Depomuzun önünde beklerken soba istemeye gelen teyzemiz yanıma yaklaştı. Onun bana bakarken boynunu ve gözlerini yukarıya doğru çevirmek zorunda kalması gücüme gitti. Ben de onun boyuna denk gelecek şekilde eğildim. Bana “Benim de senin gibi bir oğlum vardı” diyerek ağlamaya başladı. Omzuma sarıldı. Okuma yazması olmayan teyzem o küçük telefonundan çadırını videoya almış. Çadır numarasını bana göstermeye çalıştı ama ne yazık ki yeterli olmadı. İkimiz birlikte onun kaldığı çadıra gittik ve çadır numarasını öğrendik.

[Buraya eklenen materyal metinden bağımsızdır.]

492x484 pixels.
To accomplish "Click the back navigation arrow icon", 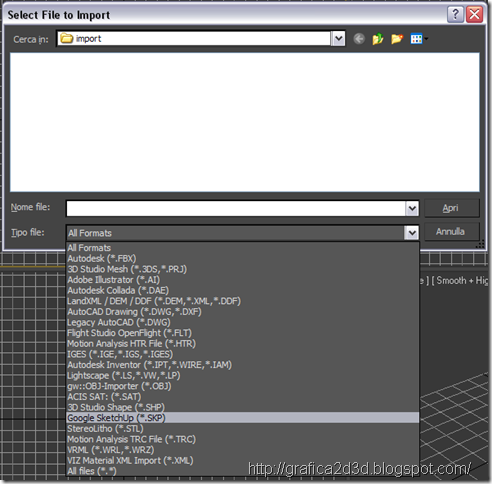I will point(359,39).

Sobasını getirmem için sözleştiğimiz teyzemden ne olur ne olmaz diyerek telefon numarasını rica ettim. Telefonunu açıp numarasını aldım ve kaydettim. O kayıt benim telefon rehberime eklenmedi sadece, kalbime de bir dikiş olarak işlendi.

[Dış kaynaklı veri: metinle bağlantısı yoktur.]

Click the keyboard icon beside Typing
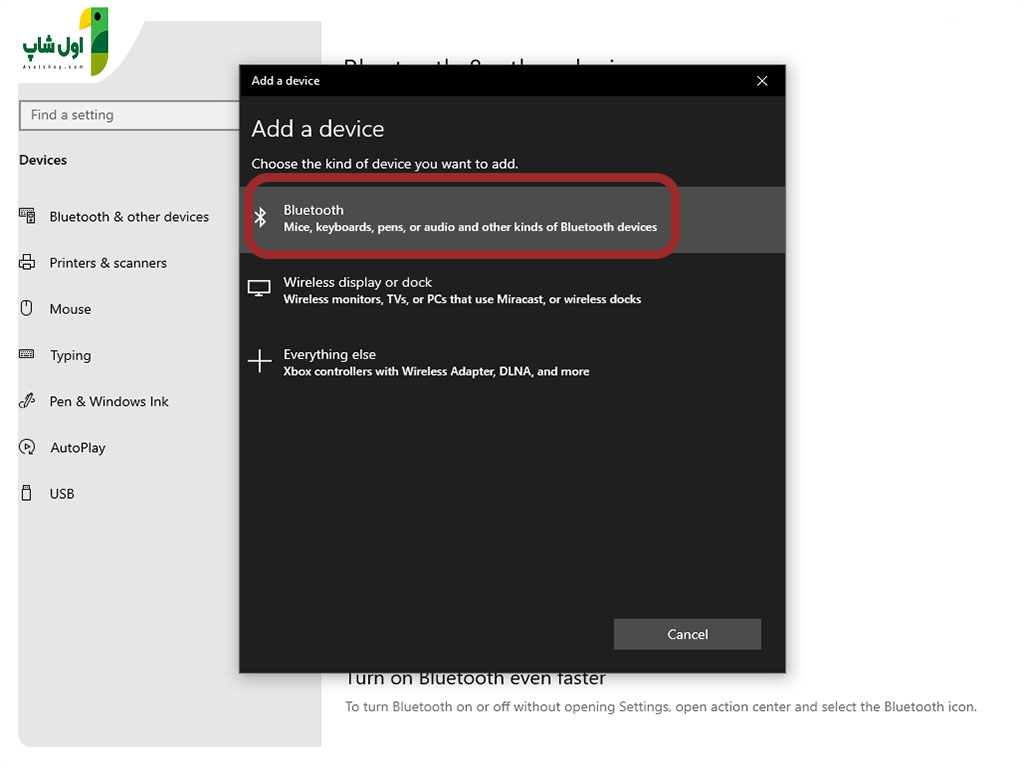This screenshot has width=1024, height=768. point(27,354)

ELİMİ BOYAYIP GÖNLÜMÜ ALAN KARDEŞ
Anadolu’nun büyük kuvvetlerinden biri de çocukları. Çadırları gezerken bir küçük kardeşime rastladım, elinde topu vardı. Birlikte top oynadık ve bana bir hediye vermek istediğini söyledi. Tükenmez mavi bir kalemi bana uzattı ama güzel de bir şaka hazırlamış. Kalemin mürekkep tüpü açık olacak şekilde verdi. Kalemi alıp teşekkür ettiğim gibi elim boydan boya masmavi oldu. Bunu büyük bir keyifle izleyen küçük kardeşim güldü, koştu ve kaçtı. Akşam yemeği sırasında da tekrar yanıma gelip “Seni yine buldum, sana da yemek aldım.” diyerek gönlümü aldı.

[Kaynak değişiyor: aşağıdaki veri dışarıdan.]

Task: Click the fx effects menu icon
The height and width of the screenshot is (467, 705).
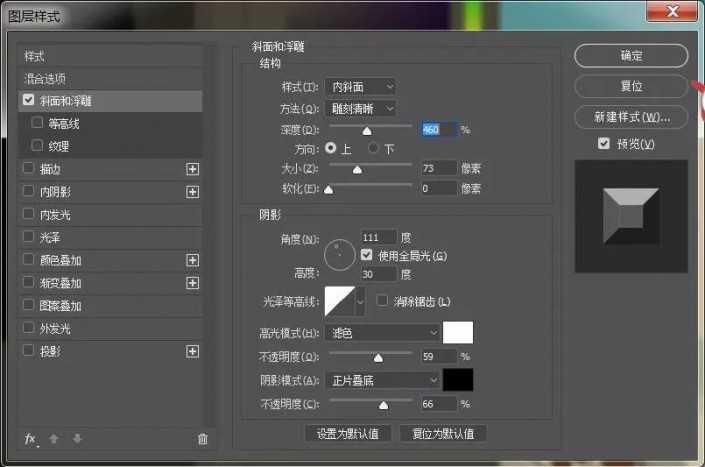Action: point(30,439)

Günün bittiğini söyleyebilmek büyük bir cüret istese de gün öyle ya da böyle bitti. Gönüller, bilinçler ve vicdan yükleri küfemde birikti. Kalem ve kağıt gecede birleşti. Ben de küfemi buraya bocaladım. Halkımızın erdemleri küfemde birikebildiyse ne mutlu bana, ne mutlu benle bu yükün altına giren arkadaşlıklara, ne mutlu ordumuzun yiğitlerine, ne mutlu Türkiye’ye, ne mutlu insanlığa, ne mutlu bizi bu günler için yetiştiren teşkilatımıza!
ÇADIR KENT GÜNLÜKLERİ
Türkiye Gençlik Birliği'nin çağrısıyla bölgeye giden yüzlerce genç her gün görevlerini yerine getiriyor. Depremzedelerimizin her ihtiyacına koşuyor. Sayfalarımızı dersliklerinde değil, Kahramanmaraş'ta 'eğitime' devam eden gençlerin günlüklerine ayırdık.